Exercise prompt: Take the line containing "Where should I click to: Click" and every line after it to the end of the material below; reproduce them exactly, without pictures.

[Start of section]

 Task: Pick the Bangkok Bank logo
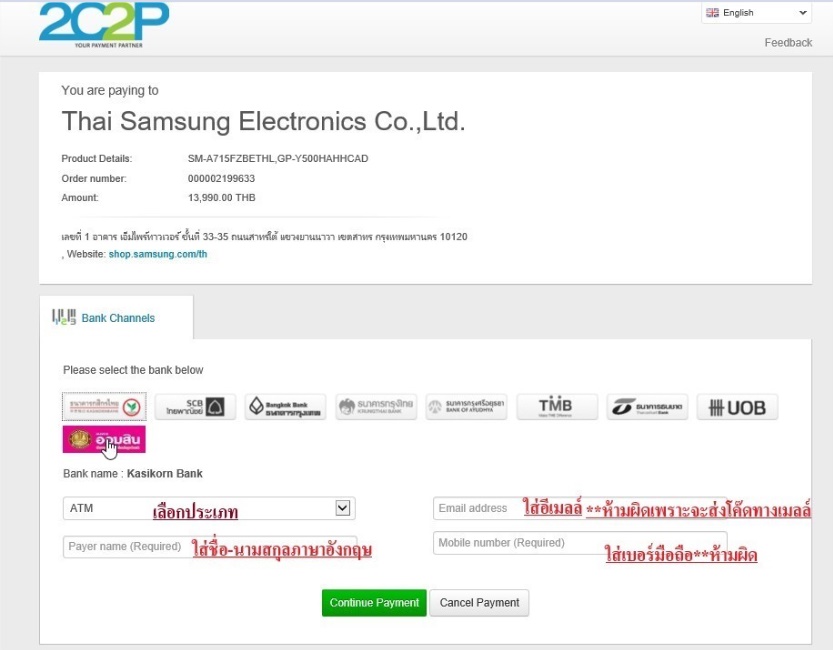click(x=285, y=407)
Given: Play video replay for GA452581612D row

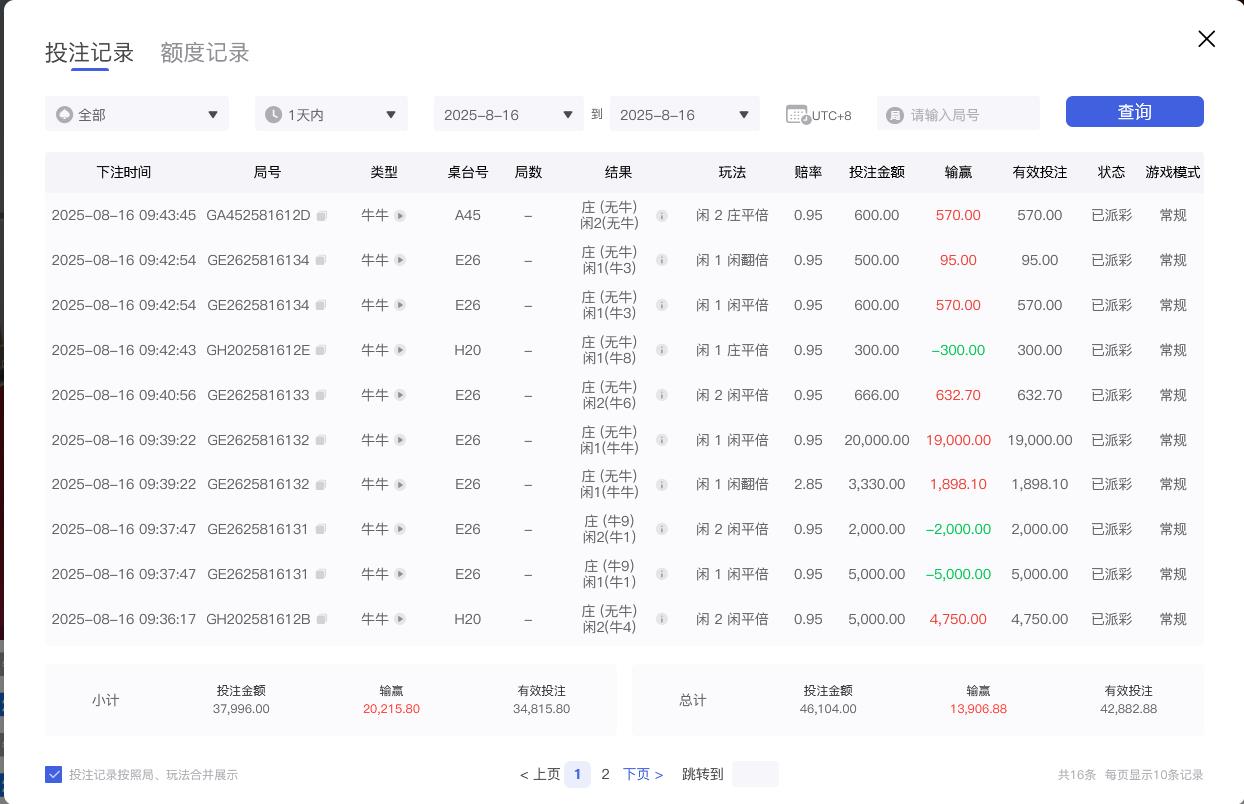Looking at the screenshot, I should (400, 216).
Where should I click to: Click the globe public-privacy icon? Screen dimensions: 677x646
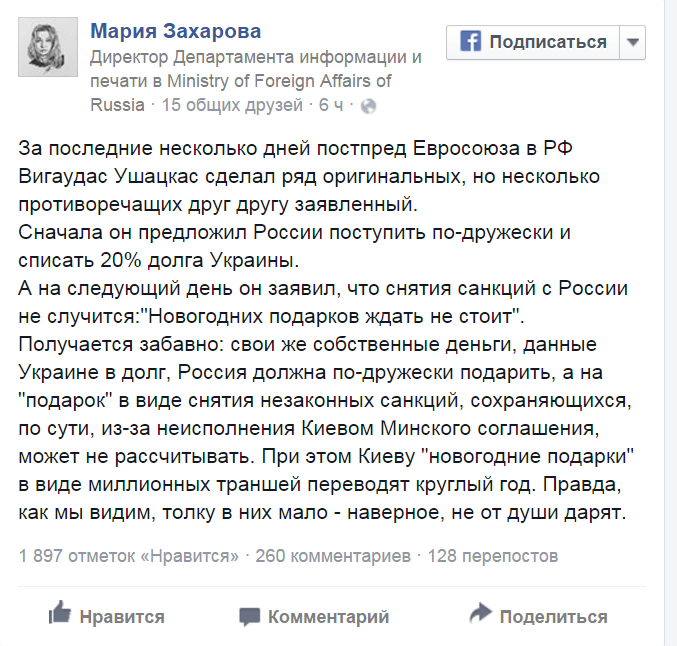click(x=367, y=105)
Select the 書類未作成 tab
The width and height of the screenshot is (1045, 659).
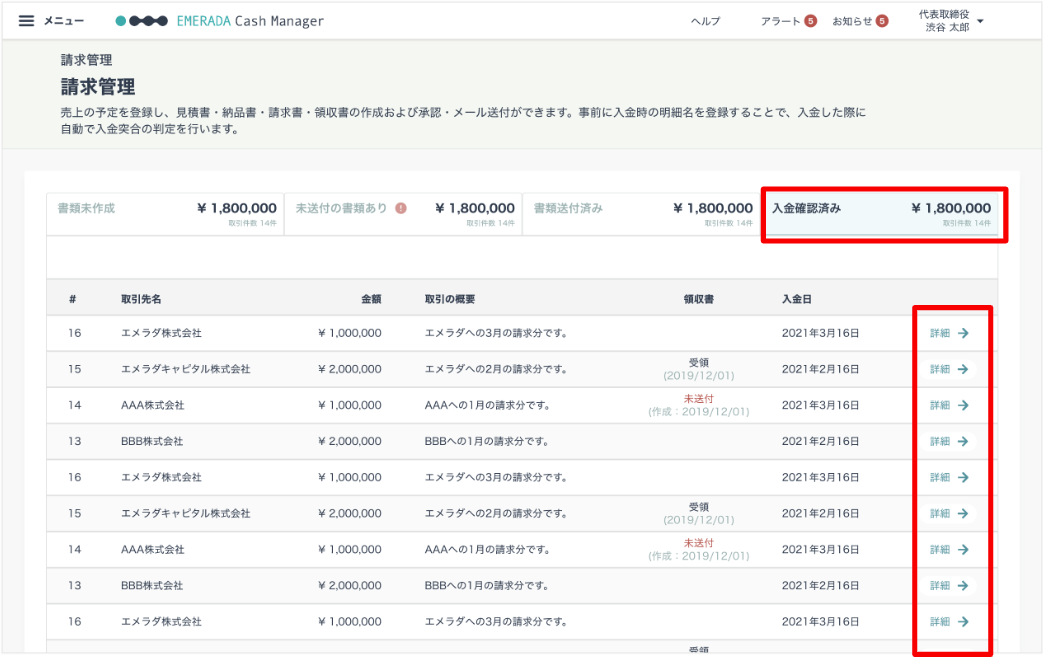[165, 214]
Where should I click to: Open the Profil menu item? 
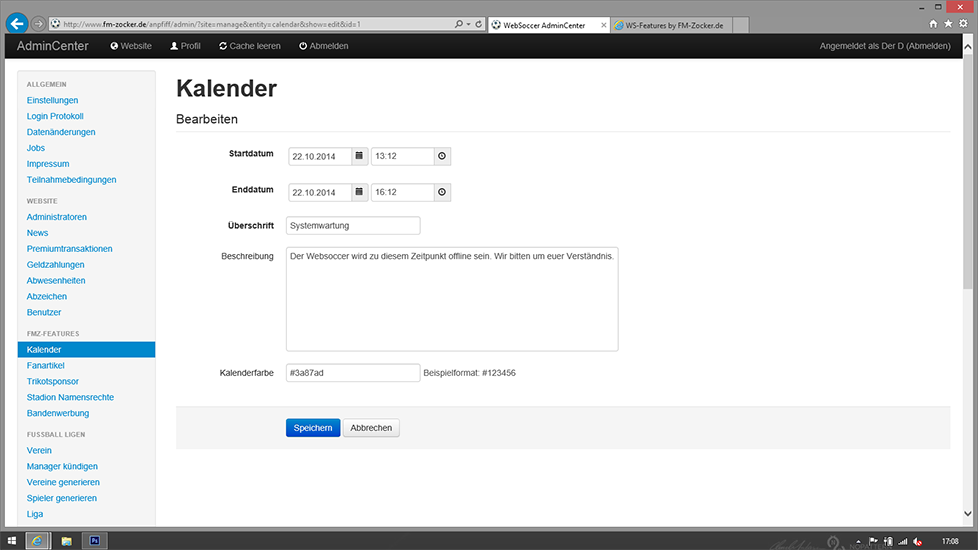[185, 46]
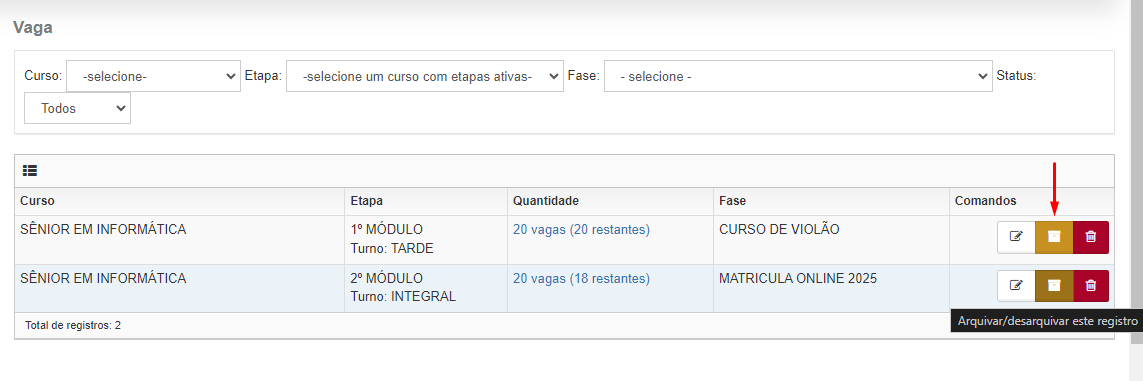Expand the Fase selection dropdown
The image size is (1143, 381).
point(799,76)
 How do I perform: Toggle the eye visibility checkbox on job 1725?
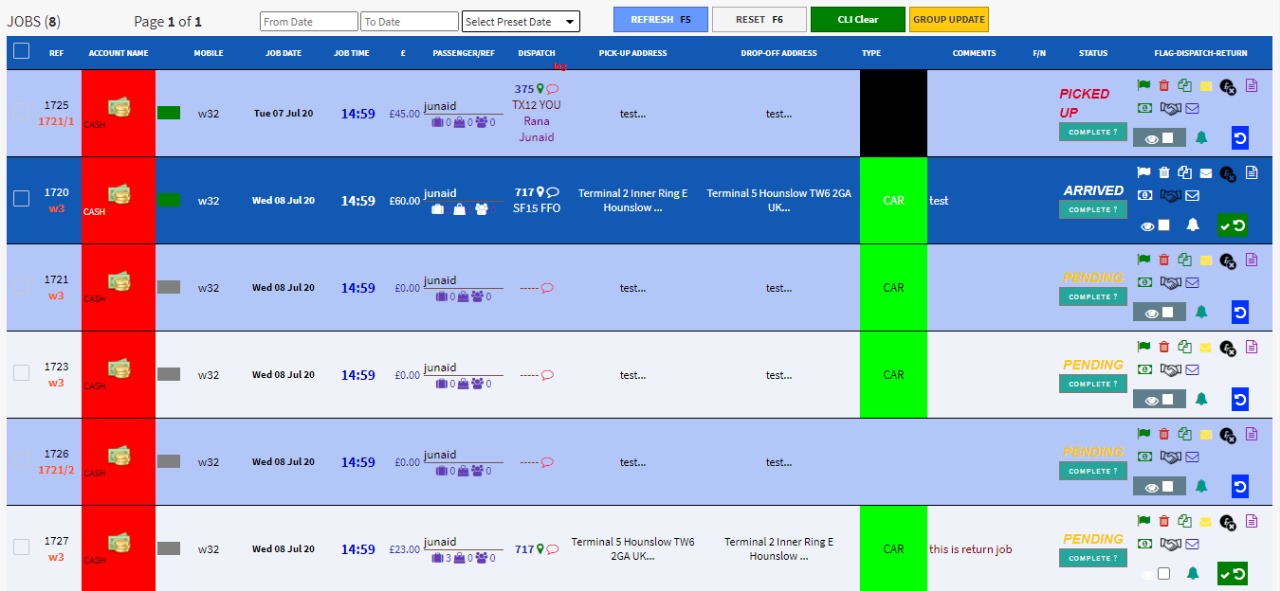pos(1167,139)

[End of section]

Exercise result:
Where should I click to: Click the globe public-privacy icon? Screen dimensions: 677x646
click(x=367, y=105)
Select the 書類未作成 tab
The width and height of the screenshot is (1045, 659).
[165, 214]
Where should I click to: Open the Profil menu item? 
[185, 46]
Expand the Fase selection dropdown
The image size is (1143, 381).
point(799,76)
 How do I perform: Toggle the eye visibility checkbox on job 1725?
pos(1167,139)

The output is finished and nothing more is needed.